» **STATED GOAL**
Copy out, word for word, the passage in the items that opens with the line containing "Start slideshow with the play icon" and closes with the line containing "The image size is (1568, 783).", including both of those lines.

» **RAW DATA**
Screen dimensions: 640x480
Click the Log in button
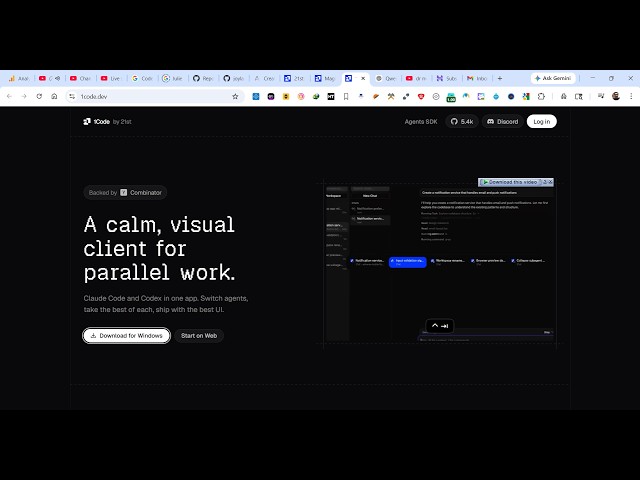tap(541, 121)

...

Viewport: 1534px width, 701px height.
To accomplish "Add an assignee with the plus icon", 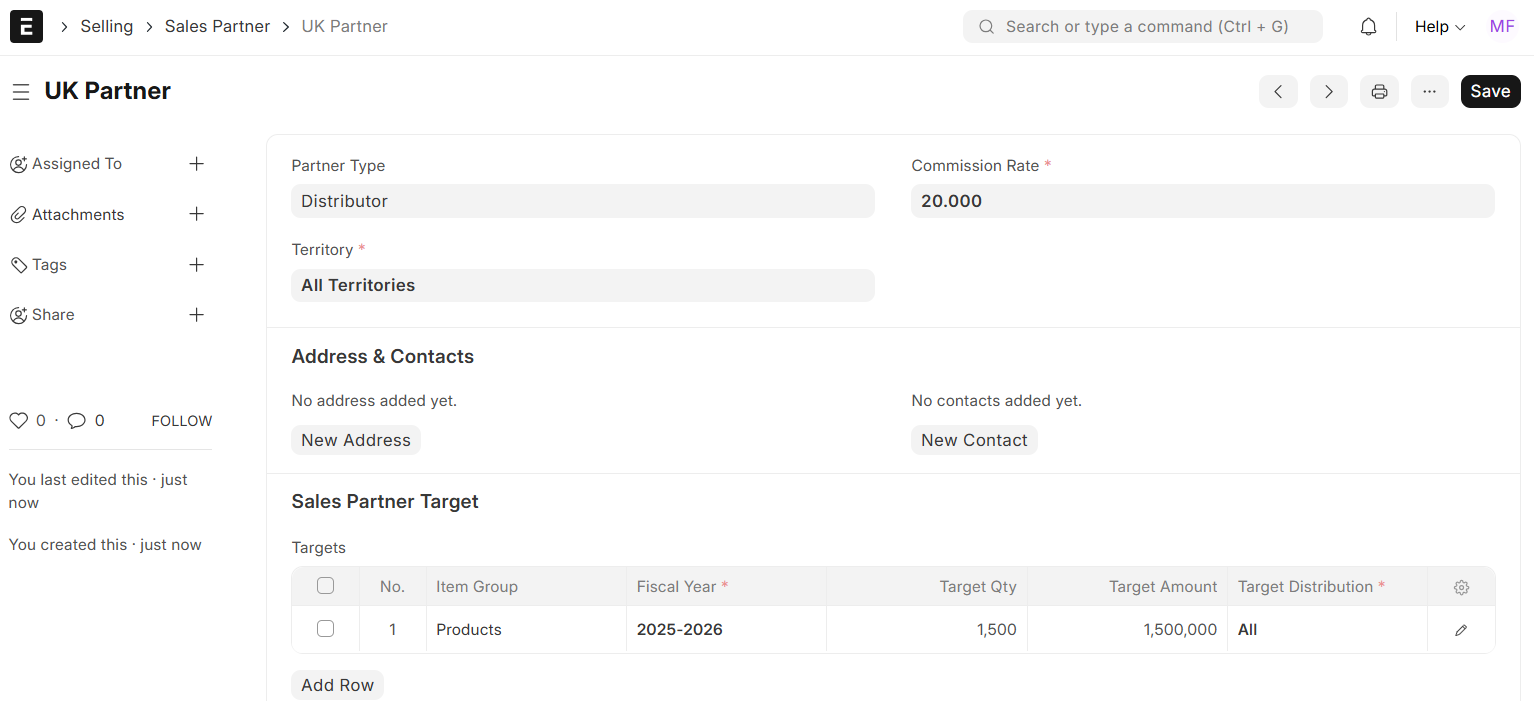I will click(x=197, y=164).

---

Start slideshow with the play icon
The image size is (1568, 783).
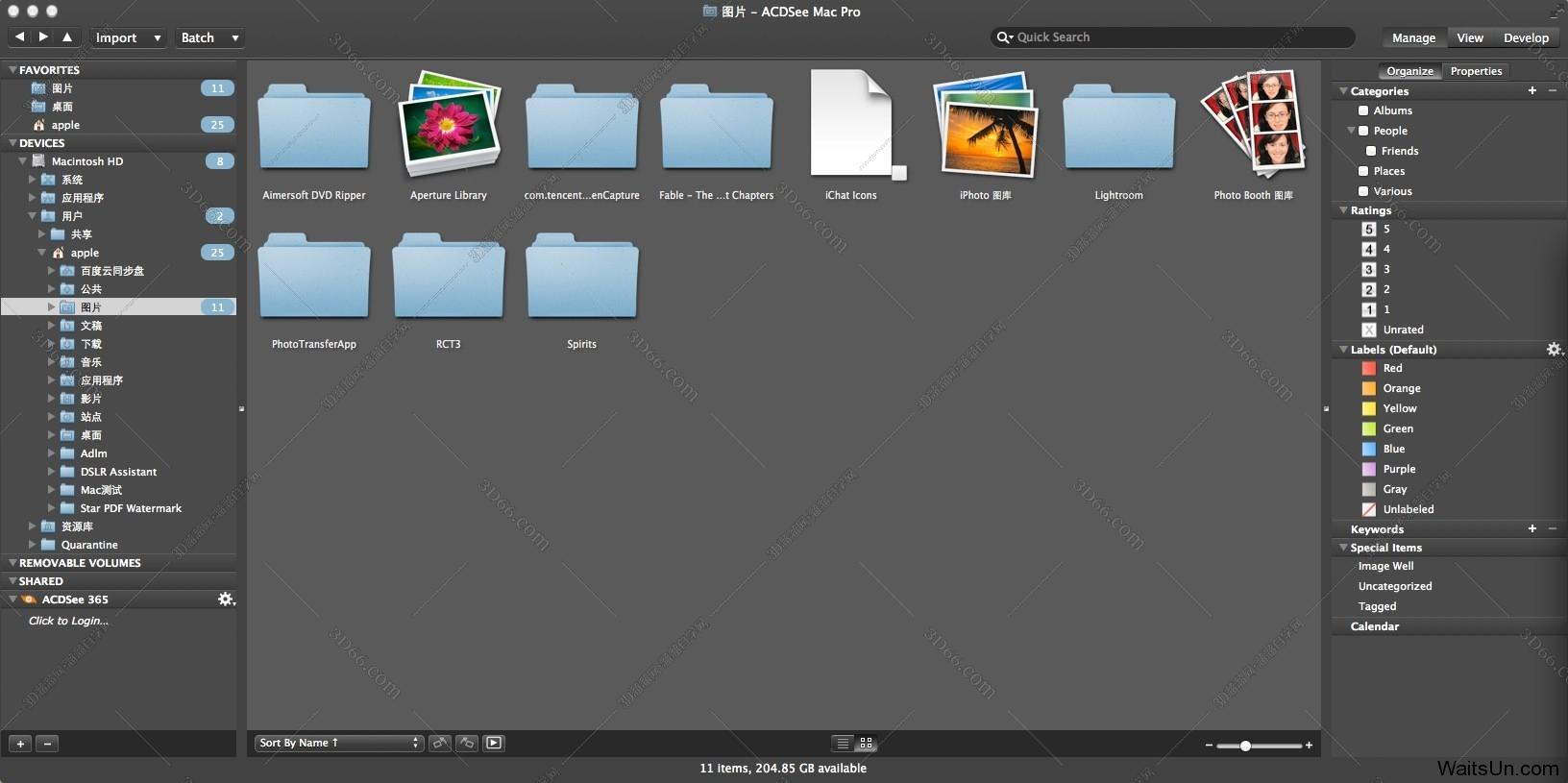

» **RESPONSE TO THE TASK**
Start slideshow with the play icon
The image size is (1568, 783).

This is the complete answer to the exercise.